## Stated exercise
Rewrite the stretch of data from the line containing "Open 来院分析 line chart icon" through the line containing "[x=613, y=26]", swapping "screenshot" for "image" and changing nothing else. Return only those lines, without the pictures.

## Task input
*****

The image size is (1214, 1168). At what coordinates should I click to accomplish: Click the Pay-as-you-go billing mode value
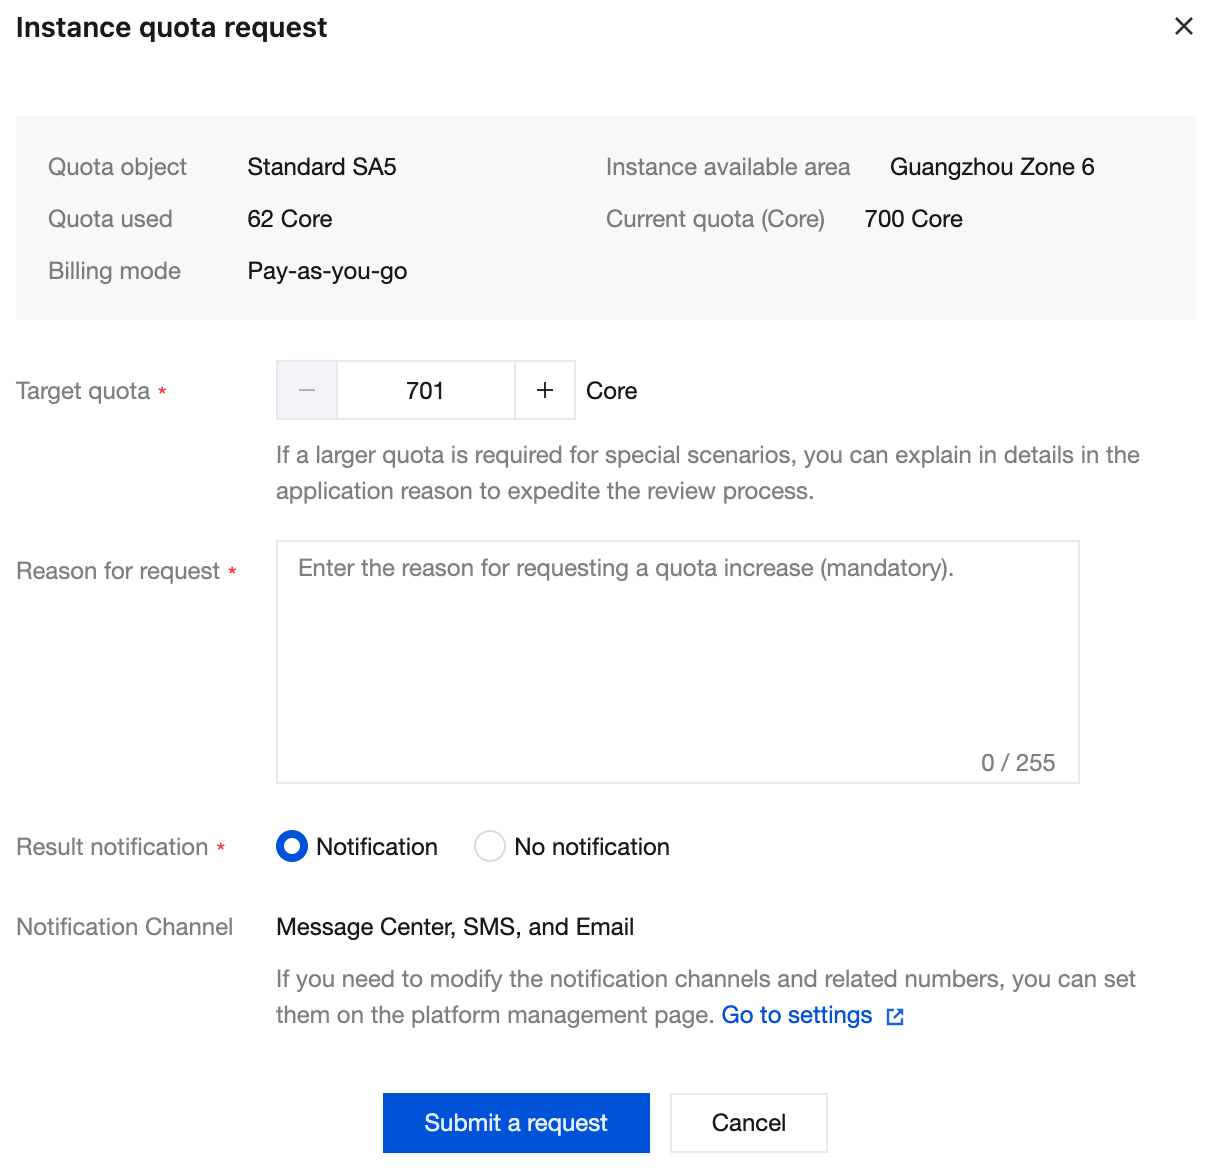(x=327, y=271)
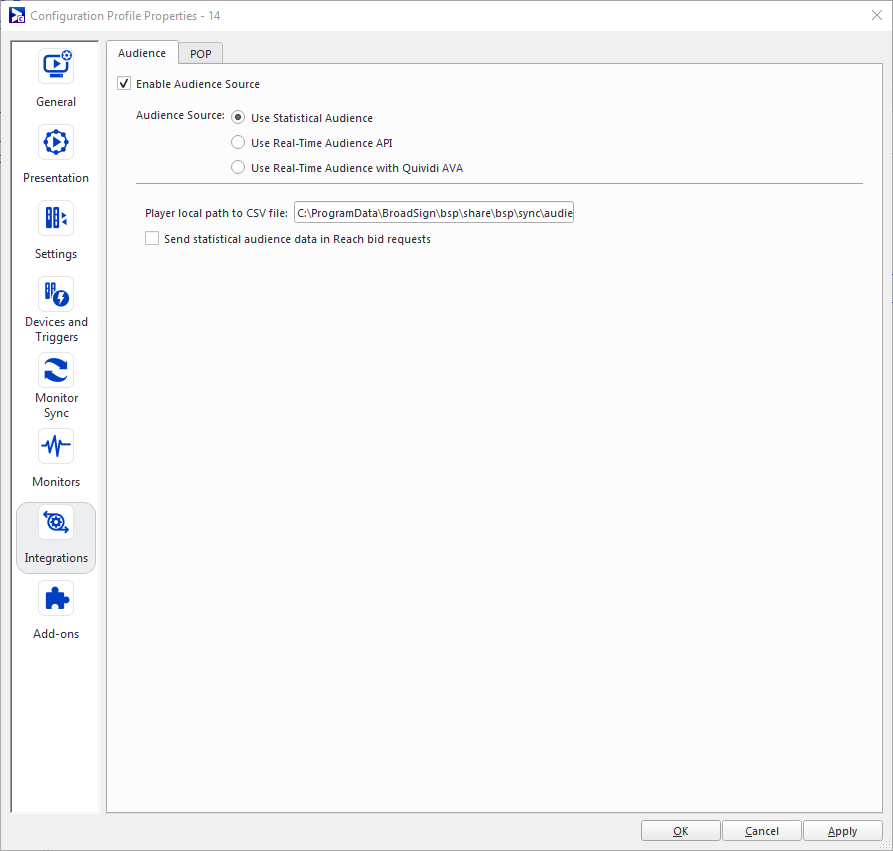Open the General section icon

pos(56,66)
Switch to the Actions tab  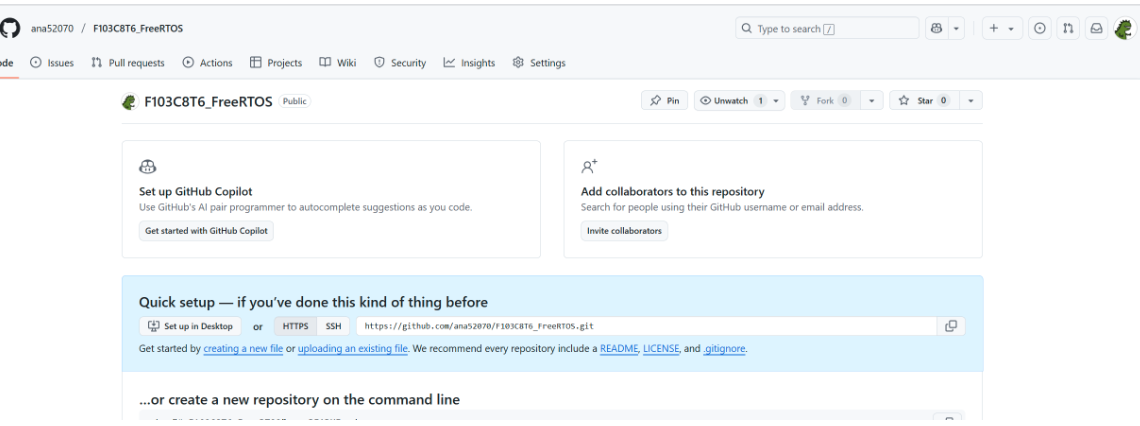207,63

*****

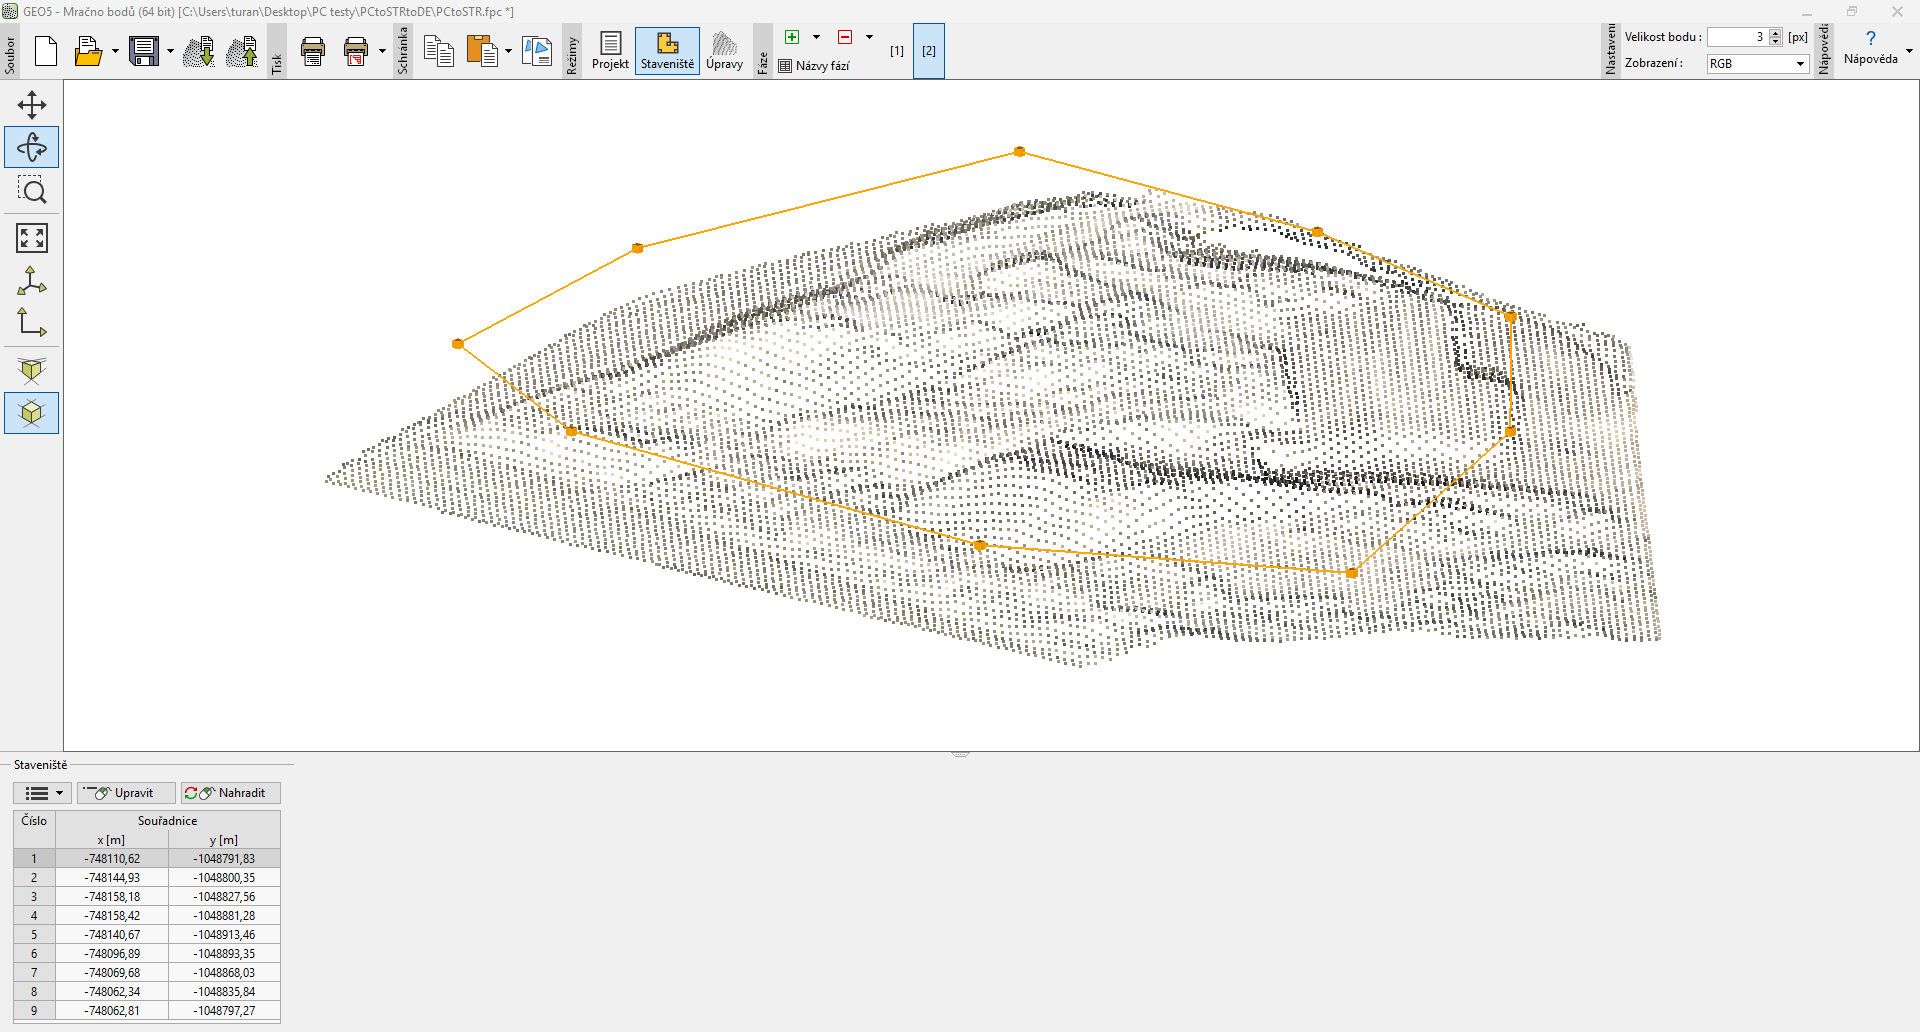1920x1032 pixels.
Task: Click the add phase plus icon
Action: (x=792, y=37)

*****

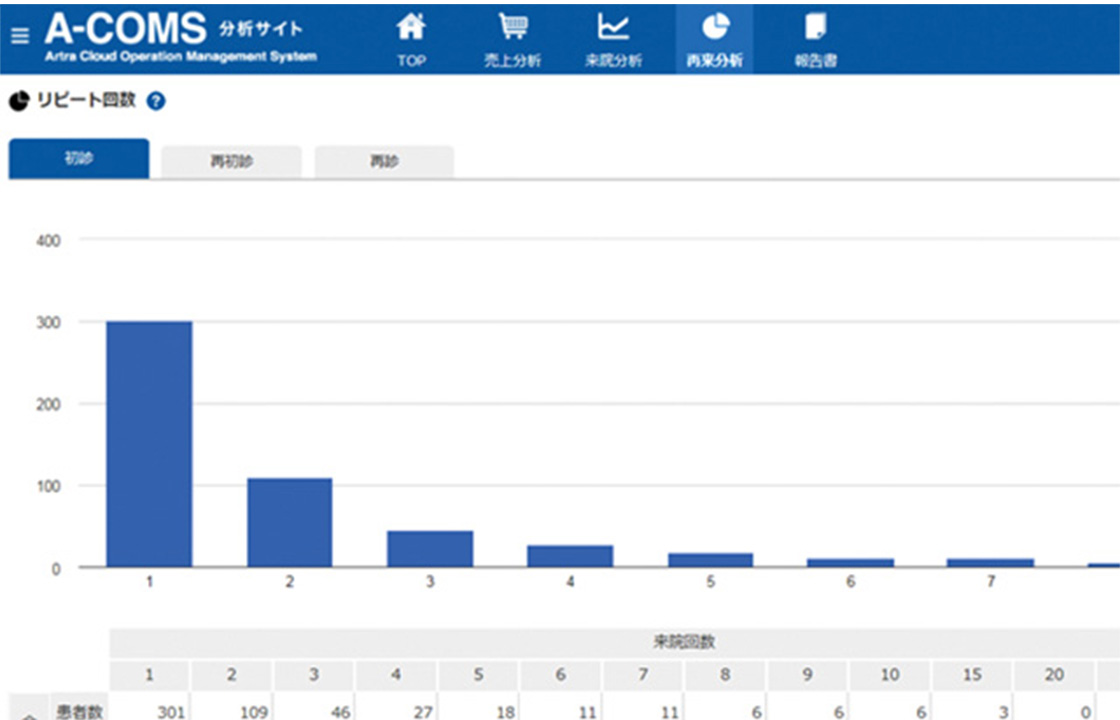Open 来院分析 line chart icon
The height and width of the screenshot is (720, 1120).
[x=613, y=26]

*****

## Solution
Open 来院分析 line chart icon
The height and width of the image is (720, 1120).
[x=613, y=26]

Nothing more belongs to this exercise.